Because a fully functional landscape includes all of the components mapped, the map displayed amasses all priority areas on any of the layers. Lands mapped on any of the component maps as "highest priority" are given "highest priority" status on the compilation. Land mapped as "priority" is likewise assigned "priority" status, unless covered by another component's "highest priority" rank.

Species and Community Scale

This dataset represents lands and waters highly important for maintaining individual species or groups of species that contribute to Vermont's biodiversity. Species and Community ScaleSimilar to landscape-scale priorities, the dataset was created by assigning a priority status to numerous components, then amassing these components so that a location appearing as "highest priority" on any component appears as "highest priority" on the map. The components include:

Highest Priority:

  • Highest Priority Wildlife Crossings
  • Representative Lakes
  • Exemplary Surface Waters
  • Vernal Pools
  • Wetlands
  • Rare Species
  • Rare Natural Communities

 

Priority:

  • Priority Wildlife Crossings
  • Uncommon Species
  • Uncommon Natural Communities
  • Common (Representative) Natural Communities
  • Grasslands and Shrublands
  • Mast Stands

 

As of 2016, the data that constitute priority rankings are undergoing rigorous scientific study. Currently, entire components are ranked as either "priority" or "highest priority," as listed above. For example, rare natural communities are all given "highest priority" status, while uncommon natural communities are labeled "priority." As state biologists learn more about the relative importance of individual occurrences within each natural community, however, the data displayed on BioFinder maps will change to reflect the most up-to-date understanding. For example, some occurrences of a single rare natural community are more important to local and state ecological function than others, and once it is known which these are, the status of some individual rare natural communities may change to "priority."
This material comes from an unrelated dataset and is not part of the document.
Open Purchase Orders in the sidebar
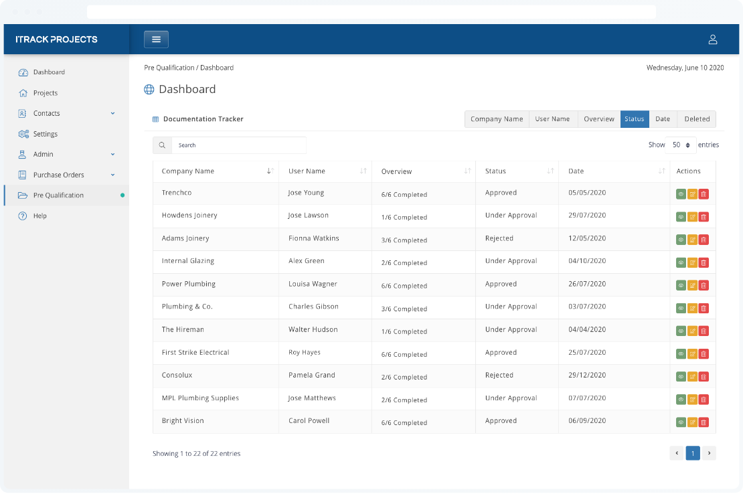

As you interact with this map, please remember that all data were collected for use at the state or town level. Though you can zoom in to individual parcels, for example, you need to understand the limitations of each of the datasets you're using. Some of these layers contain omissions, and these omissions may be critical when translating data into implementation measures. Wherever possible, the collection of field inventory information will likely enhance a community's understanding of these resources.

 

Scale and Accuracy

BioFinder was created to show ecological function and biodiversity at a statewide scale. Data for each component was mapped to 10m x 10m cells (pixels), covering the entire state—254,096,429 cells in all. Data for many of the components is highly accurate at this cell level (for example, rare species, natural communities). The accuracy for other components (e.g. the network of connected lands) can diminish as one zooms in. Because of these accuracy issues at the local scale, BioFinder cannot replace site visits or site-specific data and analyses and should only be used to gain a general understanding of components likely to be at play.

In instances where robust field data were not spatially comprehensive or available to adequately describe a component, models were employed. For example, Physical Landscapes, , Surface Water and Riparian Areas, and Riparian Wildlife Connectivity rely on a Land Type Associations model that identifies areas of similar geology, landform, potential vegetation, and other factors. Connectivity and Interior Forest Blocks similarly rely on a suite of models to determine the most likely areas used for wildlife movement. The Wildlife Road Crossings data set relies on a "cost surface" model that predicts ease of movement for far ranging mammals.